%%

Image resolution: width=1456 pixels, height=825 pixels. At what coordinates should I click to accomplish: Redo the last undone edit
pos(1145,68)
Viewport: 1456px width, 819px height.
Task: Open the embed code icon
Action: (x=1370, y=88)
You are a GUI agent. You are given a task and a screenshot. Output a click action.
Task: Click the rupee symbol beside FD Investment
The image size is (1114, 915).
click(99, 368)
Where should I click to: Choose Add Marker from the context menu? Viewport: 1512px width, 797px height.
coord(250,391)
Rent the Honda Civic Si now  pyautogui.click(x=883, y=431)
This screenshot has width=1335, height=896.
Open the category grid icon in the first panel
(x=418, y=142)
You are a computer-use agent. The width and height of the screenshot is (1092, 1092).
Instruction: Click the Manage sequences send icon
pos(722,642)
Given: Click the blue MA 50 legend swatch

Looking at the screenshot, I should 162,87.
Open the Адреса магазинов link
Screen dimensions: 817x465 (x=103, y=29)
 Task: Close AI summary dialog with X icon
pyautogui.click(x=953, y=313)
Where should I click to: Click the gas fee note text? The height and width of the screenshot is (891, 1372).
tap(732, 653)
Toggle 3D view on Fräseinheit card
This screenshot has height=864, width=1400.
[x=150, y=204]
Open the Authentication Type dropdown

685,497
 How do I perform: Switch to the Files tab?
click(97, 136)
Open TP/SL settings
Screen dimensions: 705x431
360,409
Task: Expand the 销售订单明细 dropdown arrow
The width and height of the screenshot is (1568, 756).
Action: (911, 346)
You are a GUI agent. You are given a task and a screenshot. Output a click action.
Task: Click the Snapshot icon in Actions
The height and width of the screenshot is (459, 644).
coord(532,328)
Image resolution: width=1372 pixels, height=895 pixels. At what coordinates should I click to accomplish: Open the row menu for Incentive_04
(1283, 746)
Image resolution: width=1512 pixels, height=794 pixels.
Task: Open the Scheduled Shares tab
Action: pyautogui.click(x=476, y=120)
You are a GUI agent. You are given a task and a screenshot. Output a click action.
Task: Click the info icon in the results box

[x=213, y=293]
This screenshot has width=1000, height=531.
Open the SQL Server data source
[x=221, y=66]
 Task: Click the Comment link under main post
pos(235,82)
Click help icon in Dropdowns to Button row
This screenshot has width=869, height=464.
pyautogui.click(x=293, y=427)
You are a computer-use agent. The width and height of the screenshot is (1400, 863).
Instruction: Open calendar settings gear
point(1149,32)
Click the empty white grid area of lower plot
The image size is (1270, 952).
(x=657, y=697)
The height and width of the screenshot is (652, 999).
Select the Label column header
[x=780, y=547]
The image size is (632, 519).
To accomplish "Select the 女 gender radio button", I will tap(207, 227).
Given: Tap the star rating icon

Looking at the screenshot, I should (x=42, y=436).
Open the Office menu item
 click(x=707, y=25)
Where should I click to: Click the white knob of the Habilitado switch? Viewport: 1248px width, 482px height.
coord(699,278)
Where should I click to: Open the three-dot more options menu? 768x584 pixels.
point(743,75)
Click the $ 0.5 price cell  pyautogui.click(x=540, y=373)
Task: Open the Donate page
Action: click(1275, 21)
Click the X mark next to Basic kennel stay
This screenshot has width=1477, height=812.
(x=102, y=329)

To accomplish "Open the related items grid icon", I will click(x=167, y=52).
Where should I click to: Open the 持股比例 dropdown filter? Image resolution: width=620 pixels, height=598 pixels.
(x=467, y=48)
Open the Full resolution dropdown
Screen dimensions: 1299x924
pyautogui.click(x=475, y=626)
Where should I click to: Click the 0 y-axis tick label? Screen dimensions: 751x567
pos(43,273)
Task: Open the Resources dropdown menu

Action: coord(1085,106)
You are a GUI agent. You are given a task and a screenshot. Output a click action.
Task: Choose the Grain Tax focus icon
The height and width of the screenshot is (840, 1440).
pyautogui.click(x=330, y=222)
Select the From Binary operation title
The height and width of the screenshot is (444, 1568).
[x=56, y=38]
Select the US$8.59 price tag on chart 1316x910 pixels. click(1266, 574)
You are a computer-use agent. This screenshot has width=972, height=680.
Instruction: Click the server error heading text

%%

WHAT IS REQUIRED | Please copy out all of the data above exactly, line for line, without changing anything.

SOLUTION TO THIS TASK |
Image resolution: width=1456 pixels, height=825 pixels. At what coordinates should I click to accomplish: Redo the last undone edit
pos(1145,68)
Viewport: 1456px width, 819px height.
Task: Open the embed code icon
Action: (x=1370, y=88)
You are a GUI agent. You are given a task and a screenshot. Output a click action.
Task: Click the rupee symbol beside FD Investment
The image size is (1114, 915).
click(99, 368)
Where should I click to: Choose Add Marker from the context menu? Viewport: 1512px width, 797px height.
coord(250,391)
Rent the Honda Civic Si now  pyautogui.click(x=883, y=431)
This screenshot has width=1335, height=896.
Open the category grid icon in the first panel
(x=418, y=142)
You are a computer-use agent. The width and height of the screenshot is (1092, 1092).
Instruction: Click the Manage sequences send icon
pos(722,642)
Given: Click the blue MA 50 legend swatch

Looking at the screenshot, I should 162,87.
Open the Адреса магазинов link
Screen dimensions: 817x465 (x=103, y=29)
 Task: Close AI summary dialog with X icon
pyautogui.click(x=953, y=313)
Where should I click to: Click the gas fee note text? The height and width of the screenshot is (891, 1372).
tap(732, 653)
Toggle 3D view on Fräseinheit card
This screenshot has height=864, width=1400.
[x=150, y=204]
Open the Authentication Type dropdown

685,497
 How do I perform: Switch to the Files tab?
click(97, 136)
Open TP/SL settings
Screen dimensions: 705x431
360,409
Task: Expand the 销售订单明细 dropdown arrow
The width and height of the screenshot is (1568, 756).
Action: (911, 346)
You are a GUI agent. You are given a task and a screenshot. Output a click action.
Task: Click the Snapshot icon in Actions
The height and width of the screenshot is (459, 644).
coord(532,328)
Image resolution: width=1372 pixels, height=895 pixels. At what coordinates should I click to accomplish: Open the row menu for Incentive_04
(1283, 746)
Image resolution: width=1512 pixels, height=794 pixels.
Task: Open the Scheduled Shares tab
Action: pyautogui.click(x=476, y=120)
You are a GUI agent. You are given a task and a screenshot. Output a click action.
Task: Click the info icon in the results box

[x=213, y=293]
This screenshot has width=1000, height=531.
Open the SQL Server data source
[x=221, y=66]
 Task: Click the Comment link under main post
pos(235,82)
Click help icon in Dropdowns to Button row
This screenshot has width=869, height=464.
pyautogui.click(x=293, y=427)
You are a computer-use agent. The width and height of the screenshot is (1400, 863).
Instruction: Open calendar settings gear
point(1149,32)
Click the empty white grid area of lower plot
The image size is (1270, 952).
(x=657, y=697)
The height and width of the screenshot is (652, 999).
Select the Label column header
[x=780, y=547]
The image size is (632, 519).
To accomplish "Select the 女 gender radio button", I will tap(207, 227).
Given: Tap the star rating icon

Looking at the screenshot, I should (x=42, y=436).
Open the Office menu item
 click(x=707, y=25)
Where should I click to: Click the white knob of the Habilitado switch? Viewport: 1248px width, 482px height.
coord(699,278)
Where should I click to: Open the three-dot more options menu? 768x584 pixels.
point(743,75)
Click the $ 0.5 price cell  pyautogui.click(x=540, y=373)
Task: Open the Donate page
Action: click(1275, 21)
Click the X mark next to Basic kennel stay
This screenshot has width=1477, height=812.
(x=102, y=329)

To accomplish "Open the related items grid icon", I will click(x=167, y=52).
Where should I click to: Open the 持股比例 dropdown filter? Image resolution: width=620 pixels, height=598 pixels.
(x=467, y=48)
Open the Full resolution dropdown
Screen dimensions: 1299x924
pyautogui.click(x=475, y=626)
Where should I click to: Click the 0 y-axis tick label? Screen dimensions: 751x567
pos(43,273)
Task: Open the Resources dropdown menu

Action: coord(1085,106)
You are a GUI agent. You are given a task and a screenshot. Output a click action.
Task: Choose the Grain Tax focus icon
The height and width of the screenshot is (840, 1440).
pyautogui.click(x=330, y=222)
Select the From Binary operation title
The height and width of the screenshot is (444, 1568).
[x=56, y=38]
Select the US$8.59 price tag on chart 1316x910 pixels. click(1266, 574)
You are a computer-use agent. This screenshot has width=972, height=680.
Instruction: Click the server error heading text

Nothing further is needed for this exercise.